Como agente da segurança nacional dos Estados Unidos, Tim Ballard capturava consumidores de pornografia infantil — até perceber que, enquanto prendia criminosos, nunca salvara nenhuma criança. Decide, então, resgatar um menino sequestrado em Honduras. Na missão, Ballard descobre que a irmã do pequeno Miguel (Lucás Ávila), também vítima da rede de tráfico infantil, foi vendida para um rebelde anarquista e vem sofrendo abusos em algum lugar na Colômbia. O herói se ressente da falta de apoio das autoridades americanas por questões diplomáticas e burocráticas. Mas acredita que recebeu um chamado divino para abandonar seu emprego e arriscar a vida para salvar as vítimas. Obsessivo, passa a seguir um único bordão: “As crianças de Deus não estão à venda”.
Com enredo de ação baseado numa história real, o filme Som da Liberdade (Sound of Freedom; Estados Unidos; 2023), já em cartaz no Brasil, é um daqueles casos em que Davi peita — e vence — Golias no mundo do entretenimento. A produção independente teve orçamento módico, na casa dos 14 milhões de dólares. Tornou-se, a despeito disso, um fenômeno de bilheteria: arrecadou 183 milhões de dólares nos Estados Unidos e Canadá, galvanizando o público cristão e conservador com sua mensagem de alerta contra os pedófilos. Apesar dos diálogos sofríveis e atuações medianas, Som da Liberdade vem se mostrando uma arma potente para propagar ideias da extrema direita americana.

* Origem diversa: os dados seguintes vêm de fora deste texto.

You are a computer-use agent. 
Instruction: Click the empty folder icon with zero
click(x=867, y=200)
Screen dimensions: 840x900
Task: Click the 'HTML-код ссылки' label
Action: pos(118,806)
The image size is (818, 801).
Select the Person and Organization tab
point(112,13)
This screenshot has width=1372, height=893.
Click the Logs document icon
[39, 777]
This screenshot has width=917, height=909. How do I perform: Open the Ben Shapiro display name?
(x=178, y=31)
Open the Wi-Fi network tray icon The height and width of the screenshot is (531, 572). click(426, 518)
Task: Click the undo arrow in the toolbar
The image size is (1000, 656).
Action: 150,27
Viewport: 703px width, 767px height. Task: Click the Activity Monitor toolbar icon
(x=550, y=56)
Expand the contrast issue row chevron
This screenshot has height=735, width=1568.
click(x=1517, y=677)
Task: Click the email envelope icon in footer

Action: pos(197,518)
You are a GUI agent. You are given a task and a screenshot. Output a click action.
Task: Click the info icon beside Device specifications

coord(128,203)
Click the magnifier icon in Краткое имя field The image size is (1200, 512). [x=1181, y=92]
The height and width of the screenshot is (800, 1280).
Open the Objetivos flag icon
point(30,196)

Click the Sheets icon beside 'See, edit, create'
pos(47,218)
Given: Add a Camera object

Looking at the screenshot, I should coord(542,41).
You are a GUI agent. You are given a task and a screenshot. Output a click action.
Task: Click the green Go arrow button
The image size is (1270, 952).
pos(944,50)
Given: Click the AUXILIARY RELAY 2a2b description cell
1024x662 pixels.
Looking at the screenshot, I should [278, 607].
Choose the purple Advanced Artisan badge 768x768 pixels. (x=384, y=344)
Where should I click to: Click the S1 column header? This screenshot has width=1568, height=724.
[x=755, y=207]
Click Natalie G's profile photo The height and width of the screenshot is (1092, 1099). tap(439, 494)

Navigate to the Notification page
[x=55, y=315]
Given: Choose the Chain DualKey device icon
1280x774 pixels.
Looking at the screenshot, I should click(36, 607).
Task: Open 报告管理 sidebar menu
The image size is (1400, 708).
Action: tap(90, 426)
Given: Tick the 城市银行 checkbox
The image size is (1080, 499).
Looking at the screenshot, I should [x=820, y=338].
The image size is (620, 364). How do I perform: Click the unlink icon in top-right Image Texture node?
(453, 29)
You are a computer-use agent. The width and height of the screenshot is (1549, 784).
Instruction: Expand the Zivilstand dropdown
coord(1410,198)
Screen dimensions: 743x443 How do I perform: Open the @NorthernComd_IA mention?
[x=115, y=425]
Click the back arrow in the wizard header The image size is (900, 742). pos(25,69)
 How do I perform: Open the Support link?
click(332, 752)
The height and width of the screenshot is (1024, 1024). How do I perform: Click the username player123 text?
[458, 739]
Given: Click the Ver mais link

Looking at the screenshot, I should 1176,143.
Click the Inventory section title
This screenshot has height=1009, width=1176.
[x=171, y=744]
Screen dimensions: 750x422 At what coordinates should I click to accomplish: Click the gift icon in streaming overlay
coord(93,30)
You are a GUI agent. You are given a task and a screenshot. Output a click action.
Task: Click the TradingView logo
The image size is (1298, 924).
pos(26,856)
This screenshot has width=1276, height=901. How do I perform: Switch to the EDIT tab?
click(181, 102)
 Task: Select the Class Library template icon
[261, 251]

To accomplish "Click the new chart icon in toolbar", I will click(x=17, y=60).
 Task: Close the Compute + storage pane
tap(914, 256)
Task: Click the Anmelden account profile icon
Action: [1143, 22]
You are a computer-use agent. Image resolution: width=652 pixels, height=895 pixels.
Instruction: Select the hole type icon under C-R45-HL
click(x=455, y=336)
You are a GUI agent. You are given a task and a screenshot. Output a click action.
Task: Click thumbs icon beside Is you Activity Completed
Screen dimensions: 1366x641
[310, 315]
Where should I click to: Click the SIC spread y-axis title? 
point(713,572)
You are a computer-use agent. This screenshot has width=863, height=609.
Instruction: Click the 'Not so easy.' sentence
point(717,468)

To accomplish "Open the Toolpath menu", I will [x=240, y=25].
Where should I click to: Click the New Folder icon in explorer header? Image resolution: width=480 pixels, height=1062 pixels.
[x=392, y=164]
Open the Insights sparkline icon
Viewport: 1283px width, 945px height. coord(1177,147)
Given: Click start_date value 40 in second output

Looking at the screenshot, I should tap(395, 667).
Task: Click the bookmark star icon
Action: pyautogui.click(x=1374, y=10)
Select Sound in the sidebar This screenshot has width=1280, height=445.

A conversão do longa em símbolo dessa agenda ideológica passou pelo endosso de conservadores como Donald Trump, Elon Musk e Mel Gibson (que é um dos produtores). Além disso, o roteiro usa como pano de fundo uma teoria disseminada pelo movimento conspiratório QAnon. Entre várias ideias delirantes, a organização obscura denuncia (sem provas) a existência de uma rede de tráfico infantil mundial promovida pela esquerda —tática para alarmar a população e demonizar os liberais. Inspiração do filme, o ex-agente Tim Ballard — por ironia do destino — é acusado de má conduta sexual durante suas operações de resgate por pelo menos sete colegas de trabalho. Ele também nega que a obra tenha ligação com o QAnon. Mas fez questão de que o papel dele próprio fosse vivido pelo ator Jim Caviezel, notório apoiador do QAnon e astro de A Paixão de Cristo (2004).
Na esteira do extremismo pop, até certa música country radical vem causando barulho nas paradas americanas. É o caso do hit Try This in a Small Town (Tente Isso em uma Cidade Pequena, em tradução livre), em que o músico Jason Aldean, do estado sulista da Geórgia, prega que arruaceiros, assaltantes e rebeldes que desrespeitam policiais não têm vez em cidades pequenas, já que elas são protegidas por homens armados que não abrem mão de se defender. Com acordes de guitarra e um clipe com cenário patriótico, a música desbancou Taylor Swift do topo do ranking da Billboard e acumula mais de 36 milhões de reproduções no YouTube em dois meses. “Tenho uma arma que meu avô me deu / Dizem que um dia eles vão nos cercar / Bem, essa porcaria pode funcionar na cidade grande”, diz um dos versos raivosos. Lançada pelo músico independente e fazendeiro Oliver Anthony, Rich Men North of Richmond (Homens Ricos do Norte de Richmond) é outro sucesso do ramo. A letra fala de um operário cansado de ser supostamente explorado pelas elites de Washington, acusadas de pagar uma merreca para a classe trabalhadora. A mensagem anticapitalista, ironicamente, foi apropriada por políticos da extrema direita como a deputada republicana Marjorie Taylor Greene, que definiu a música como um “hino dos americanos esquecidos que realmente apoiam esta nação”.
Com o Som da Liberdade e o novo country que se autoproclama “libertário”, a direita radical estabelece uma cultura pop para chamar de sua. É um fenômeno assustador, mas a bilheteria do longa e as reproduções das músicas atestam que a onda tem força — e, pior de tudo, que a polarização ideológica está longe do fim nos Estados Unidos. Para a guerrilha extremista, isso é música para os ouvidos.